Start of Block

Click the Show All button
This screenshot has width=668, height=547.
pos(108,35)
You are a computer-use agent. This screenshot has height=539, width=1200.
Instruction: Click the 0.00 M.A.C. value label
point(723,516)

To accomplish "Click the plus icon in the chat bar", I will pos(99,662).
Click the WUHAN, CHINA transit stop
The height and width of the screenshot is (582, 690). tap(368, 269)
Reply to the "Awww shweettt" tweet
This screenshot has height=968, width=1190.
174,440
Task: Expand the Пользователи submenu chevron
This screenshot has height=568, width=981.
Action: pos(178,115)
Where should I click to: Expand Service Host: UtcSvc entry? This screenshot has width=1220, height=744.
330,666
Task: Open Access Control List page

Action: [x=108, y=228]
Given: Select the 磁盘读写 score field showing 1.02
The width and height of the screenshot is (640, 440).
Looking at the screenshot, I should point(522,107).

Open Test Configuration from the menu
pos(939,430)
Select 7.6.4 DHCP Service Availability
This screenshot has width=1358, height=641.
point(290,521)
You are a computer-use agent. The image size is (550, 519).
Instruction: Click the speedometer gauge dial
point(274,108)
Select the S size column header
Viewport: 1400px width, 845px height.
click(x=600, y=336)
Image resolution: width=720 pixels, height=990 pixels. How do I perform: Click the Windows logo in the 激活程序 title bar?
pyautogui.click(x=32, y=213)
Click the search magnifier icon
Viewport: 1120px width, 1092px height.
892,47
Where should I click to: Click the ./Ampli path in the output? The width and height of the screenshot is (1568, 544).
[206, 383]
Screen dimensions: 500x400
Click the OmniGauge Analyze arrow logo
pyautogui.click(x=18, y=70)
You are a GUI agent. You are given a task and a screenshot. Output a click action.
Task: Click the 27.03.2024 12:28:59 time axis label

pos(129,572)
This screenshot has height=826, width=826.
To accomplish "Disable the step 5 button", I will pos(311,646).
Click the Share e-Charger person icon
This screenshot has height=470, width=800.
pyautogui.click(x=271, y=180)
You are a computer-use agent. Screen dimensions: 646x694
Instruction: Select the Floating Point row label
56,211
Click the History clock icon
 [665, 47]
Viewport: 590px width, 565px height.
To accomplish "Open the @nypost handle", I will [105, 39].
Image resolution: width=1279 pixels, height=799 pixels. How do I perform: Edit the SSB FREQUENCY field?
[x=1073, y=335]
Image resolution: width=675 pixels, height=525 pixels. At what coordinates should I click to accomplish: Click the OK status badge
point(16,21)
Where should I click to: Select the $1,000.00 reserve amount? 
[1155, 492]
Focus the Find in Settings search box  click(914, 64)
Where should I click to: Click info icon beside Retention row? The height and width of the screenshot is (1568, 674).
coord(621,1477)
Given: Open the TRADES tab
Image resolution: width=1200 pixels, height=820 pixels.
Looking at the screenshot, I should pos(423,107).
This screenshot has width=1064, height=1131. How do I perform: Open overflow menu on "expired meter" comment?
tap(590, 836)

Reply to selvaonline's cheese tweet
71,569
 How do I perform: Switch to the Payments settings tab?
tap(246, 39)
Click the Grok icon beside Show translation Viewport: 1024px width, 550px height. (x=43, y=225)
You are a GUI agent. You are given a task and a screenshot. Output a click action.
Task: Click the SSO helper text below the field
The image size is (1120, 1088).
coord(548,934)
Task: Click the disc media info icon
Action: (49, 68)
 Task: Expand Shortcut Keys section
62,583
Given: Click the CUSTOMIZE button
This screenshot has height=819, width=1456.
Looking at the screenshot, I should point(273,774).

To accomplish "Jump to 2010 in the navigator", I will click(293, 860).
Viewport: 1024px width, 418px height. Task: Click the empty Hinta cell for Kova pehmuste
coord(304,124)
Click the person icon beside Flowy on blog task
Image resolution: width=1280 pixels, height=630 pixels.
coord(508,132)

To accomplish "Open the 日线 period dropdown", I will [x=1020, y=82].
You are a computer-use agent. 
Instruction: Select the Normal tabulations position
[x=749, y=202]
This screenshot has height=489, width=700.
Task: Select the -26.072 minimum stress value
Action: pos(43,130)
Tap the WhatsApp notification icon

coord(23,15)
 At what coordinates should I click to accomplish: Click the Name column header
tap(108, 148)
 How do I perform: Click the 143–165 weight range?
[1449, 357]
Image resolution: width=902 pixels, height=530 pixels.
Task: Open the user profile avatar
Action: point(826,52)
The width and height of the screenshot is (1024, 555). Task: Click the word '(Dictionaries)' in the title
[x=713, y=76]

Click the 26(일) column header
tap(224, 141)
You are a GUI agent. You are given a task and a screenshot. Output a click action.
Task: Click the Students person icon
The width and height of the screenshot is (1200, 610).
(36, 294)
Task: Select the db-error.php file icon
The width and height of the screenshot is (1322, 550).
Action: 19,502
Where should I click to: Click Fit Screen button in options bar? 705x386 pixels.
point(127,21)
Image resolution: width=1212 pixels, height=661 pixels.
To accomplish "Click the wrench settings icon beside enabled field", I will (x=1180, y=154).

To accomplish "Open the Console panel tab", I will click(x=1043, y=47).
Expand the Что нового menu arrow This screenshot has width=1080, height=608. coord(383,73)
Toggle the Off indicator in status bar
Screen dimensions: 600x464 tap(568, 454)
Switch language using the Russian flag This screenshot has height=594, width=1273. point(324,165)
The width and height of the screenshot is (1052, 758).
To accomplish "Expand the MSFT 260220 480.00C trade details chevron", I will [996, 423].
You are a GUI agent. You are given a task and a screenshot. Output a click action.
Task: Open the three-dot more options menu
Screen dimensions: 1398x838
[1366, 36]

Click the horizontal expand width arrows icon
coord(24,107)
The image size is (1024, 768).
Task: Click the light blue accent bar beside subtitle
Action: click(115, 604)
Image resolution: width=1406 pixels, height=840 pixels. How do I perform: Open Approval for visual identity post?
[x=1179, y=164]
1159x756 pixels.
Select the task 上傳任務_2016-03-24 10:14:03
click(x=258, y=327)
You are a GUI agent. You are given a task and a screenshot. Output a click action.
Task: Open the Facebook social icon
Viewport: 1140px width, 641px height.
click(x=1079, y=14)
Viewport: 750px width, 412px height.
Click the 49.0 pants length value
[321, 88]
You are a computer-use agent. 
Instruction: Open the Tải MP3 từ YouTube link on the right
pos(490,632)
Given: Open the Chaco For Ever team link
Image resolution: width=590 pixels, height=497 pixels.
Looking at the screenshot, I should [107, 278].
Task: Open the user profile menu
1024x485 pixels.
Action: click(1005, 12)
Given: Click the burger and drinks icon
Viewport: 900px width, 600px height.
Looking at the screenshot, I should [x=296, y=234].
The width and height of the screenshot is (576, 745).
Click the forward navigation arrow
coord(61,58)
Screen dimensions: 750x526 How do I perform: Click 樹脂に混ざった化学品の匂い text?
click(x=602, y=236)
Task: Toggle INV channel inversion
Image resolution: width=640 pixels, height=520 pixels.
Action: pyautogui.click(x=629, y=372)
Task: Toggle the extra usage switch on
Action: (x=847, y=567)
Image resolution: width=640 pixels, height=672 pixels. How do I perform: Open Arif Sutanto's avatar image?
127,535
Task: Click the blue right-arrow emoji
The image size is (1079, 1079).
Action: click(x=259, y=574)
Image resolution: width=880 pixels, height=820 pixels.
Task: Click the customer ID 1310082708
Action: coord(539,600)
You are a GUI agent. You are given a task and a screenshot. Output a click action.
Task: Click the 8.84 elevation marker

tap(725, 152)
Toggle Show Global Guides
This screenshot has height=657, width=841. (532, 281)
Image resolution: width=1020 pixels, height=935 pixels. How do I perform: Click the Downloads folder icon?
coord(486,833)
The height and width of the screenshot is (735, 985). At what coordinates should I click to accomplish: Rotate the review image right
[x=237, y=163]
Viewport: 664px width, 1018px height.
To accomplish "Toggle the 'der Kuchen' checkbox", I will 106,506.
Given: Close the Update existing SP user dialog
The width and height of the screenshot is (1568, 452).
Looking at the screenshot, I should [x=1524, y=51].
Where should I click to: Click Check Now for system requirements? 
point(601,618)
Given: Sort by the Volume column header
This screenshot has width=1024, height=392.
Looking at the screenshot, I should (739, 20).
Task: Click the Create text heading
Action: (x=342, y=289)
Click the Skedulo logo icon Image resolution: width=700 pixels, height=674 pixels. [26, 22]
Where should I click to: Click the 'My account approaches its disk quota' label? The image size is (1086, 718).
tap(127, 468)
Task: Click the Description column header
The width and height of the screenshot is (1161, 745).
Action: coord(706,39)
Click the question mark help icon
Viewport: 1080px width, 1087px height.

End of Block

DIRECTIONS: Each line of the entries holding the string "search" should be found and copied.

WRITTEN SOLUTION:
Click the search magnifier icon
Focus the Find in Settings search box  click(914, 64)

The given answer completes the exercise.